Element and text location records
• • • • • • •
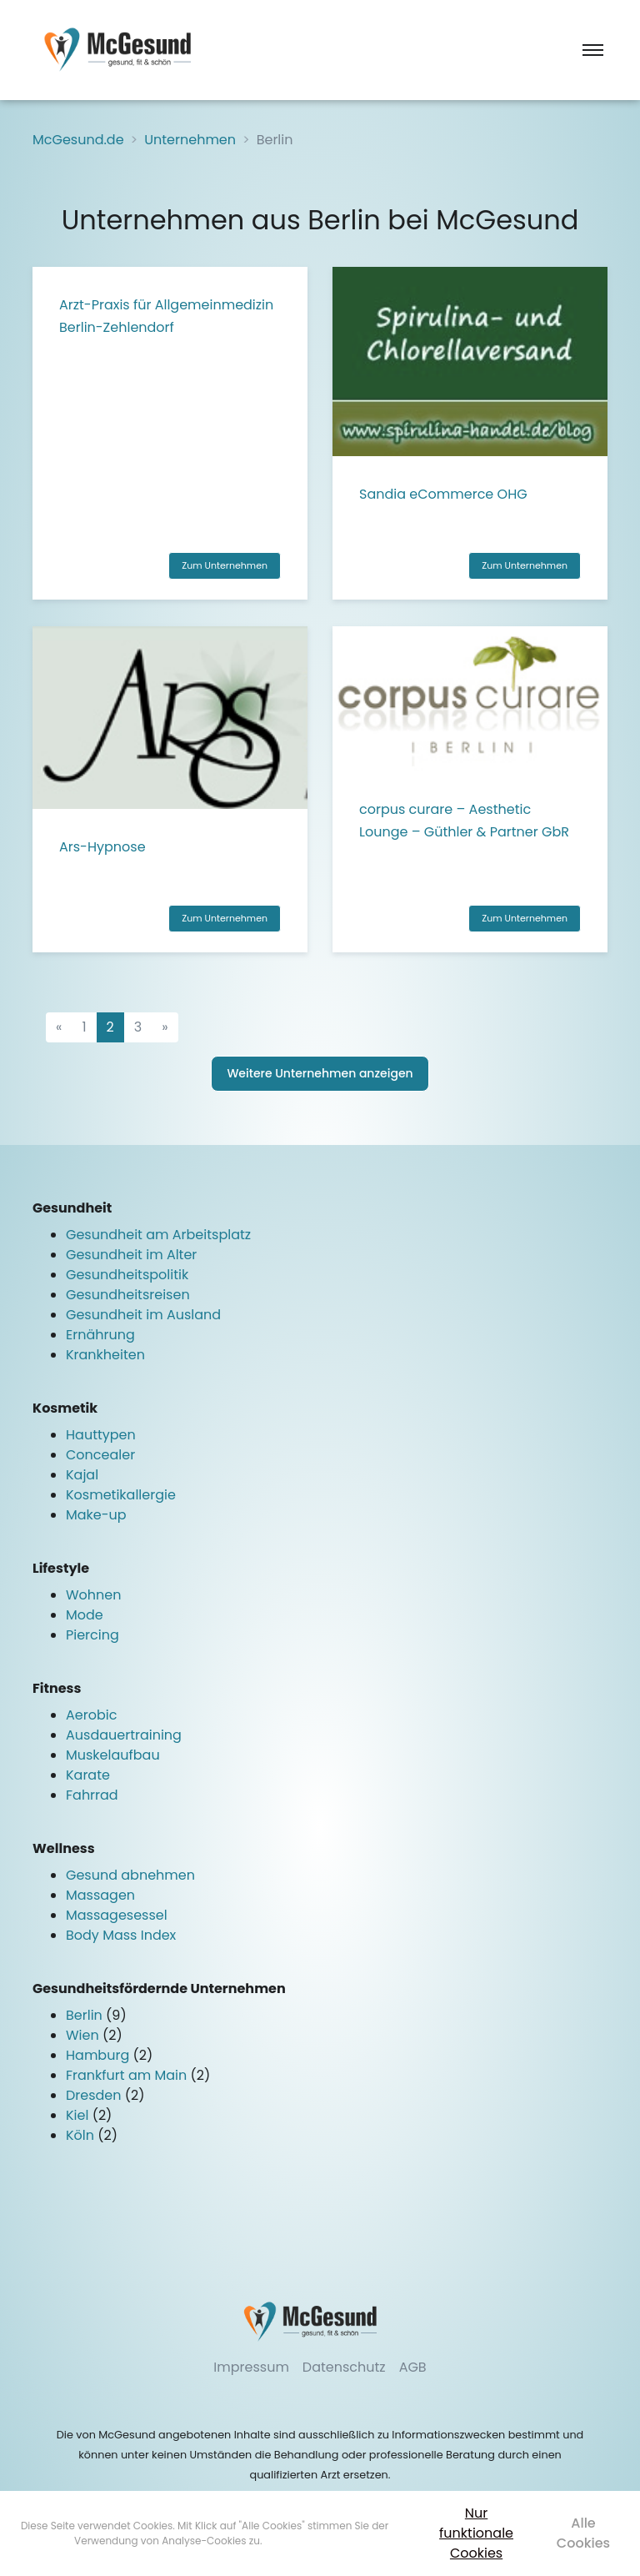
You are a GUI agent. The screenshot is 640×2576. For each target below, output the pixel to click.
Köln (82, 2135)
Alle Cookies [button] (583, 2533)
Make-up (96, 1514)
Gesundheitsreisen (128, 1294)
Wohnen (94, 1594)
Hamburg (99, 2055)
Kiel (79, 2115)
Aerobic (91, 1715)
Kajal (82, 1474)
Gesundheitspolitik (127, 1274)
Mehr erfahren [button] (300, 2540)
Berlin (86, 2015)
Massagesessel (117, 1915)
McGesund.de (78, 139)
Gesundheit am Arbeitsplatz (158, 1234)
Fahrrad (92, 1795)
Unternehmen (190, 139)
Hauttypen (101, 1434)
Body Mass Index (121, 1935)
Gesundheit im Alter (131, 1254)
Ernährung (100, 1334)
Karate (88, 1775)
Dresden (95, 2095)
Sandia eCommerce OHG (443, 494)
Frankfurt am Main (128, 2075)
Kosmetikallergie (121, 1494)
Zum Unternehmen (225, 565)
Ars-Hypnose (102, 846)
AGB (413, 2367)
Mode (84, 1614)
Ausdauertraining (124, 1735)
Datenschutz (344, 2367)
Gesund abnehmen (130, 1875)
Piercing (92, 1635)
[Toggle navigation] (593, 50)
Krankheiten (105, 1354)
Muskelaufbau (113, 1755)
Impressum (251, 2367)
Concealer (100, 1454)
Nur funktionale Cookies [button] (476, 2533)
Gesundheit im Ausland (143, 1314)
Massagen (100, 1895)
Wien (84, 2035)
• • • • • • •
• YOUR OBJECTIVE: Can you lay out every line of the records above as a Markdown table with the columns "Row" and "Line", skipping blank lines and leaving the pictures out?

• WRITTEN ANSWER:
| Row | Line |
|---|---|
| 1 | You are a GUI agent. The screenshot is 640×2576. For each target below, output the pixel to click. |
| 2 | Köln (82, 2135) |
| 3 | Alle Cookies [button] (583, 2533) |
| 4 | Make-up (96, 1514) |
| 5 | Gesundheitsreisen (128, 1294) |
| 6 | Wohnen (94, 1594) |
| 7 | Hamburg (99, 2055) |
| 8 | Kiel (79, 2115) |
| 9 | Aerobic (91, 1715) |
| 10 | Kajal (82, 1474) |
| 11 | Gesundheitspolitik (127, 1274) |
| 12 | Mehr erfahren [button] (300, 2540) |
| 13 | Berlin (86, 2015) |
| 14 | Massagesessel (117, 1915) |
| 15 | McGesund.de (78, 139) |
| 16 | Gesundheit am Arbeitsplatz (158, 1234) |
| 17 | Fahrrad (92, 1795) |
| 18 | Unternehmen (190, 139) |
| 19 | Hauttypen (101, 1434) |
| 20 | Body Mass Index (121, 1935) |
| 21 | Gesundheit im Alter (131, 1254) |
| 22 | Ernährung (100, 1334) |
| 23 | Karate (88, 1775) |
| 24 | Dresden (95, 2095) |
| 25 | Sandia eCommerce OHG (443, 494) |
| 26 | Frankfurt am Main (128, 2075) |
| 27 | Kosmetikallergie (121, 1494) |
| 28 | Zum Unternehmen (225, 565) |
| 29 | Ars-Hypnose (102, 846) |
| 30 | AGB (413, 2367) |
| 31 | Mode (84, 1614) |
| 32 | Ausdauertraining (124, 1735) |
| 33 | Datenschutz (344, 2367) |
| 34 | Gesund abnehmen (130, 1875) |
| 35 | Piercing (92, 1635) |
| 36 | [Toggle navigation] (593, 50) |
| 37 | Krankheiten (105, 1354) |
| 38 | Muskelaufbau (113, 1755) |
| 39 | Impressum (251, 2367) |
| 40 | Concealer (100, 1454) |
| 41 | Nur funktionale Cookies [button] (476, 2533) |
| 42 | Gesundheit im Ausland (143, 1314) |
| 43 | Massagen (100, 1895) |
| 44 | Wien (84, 2035) |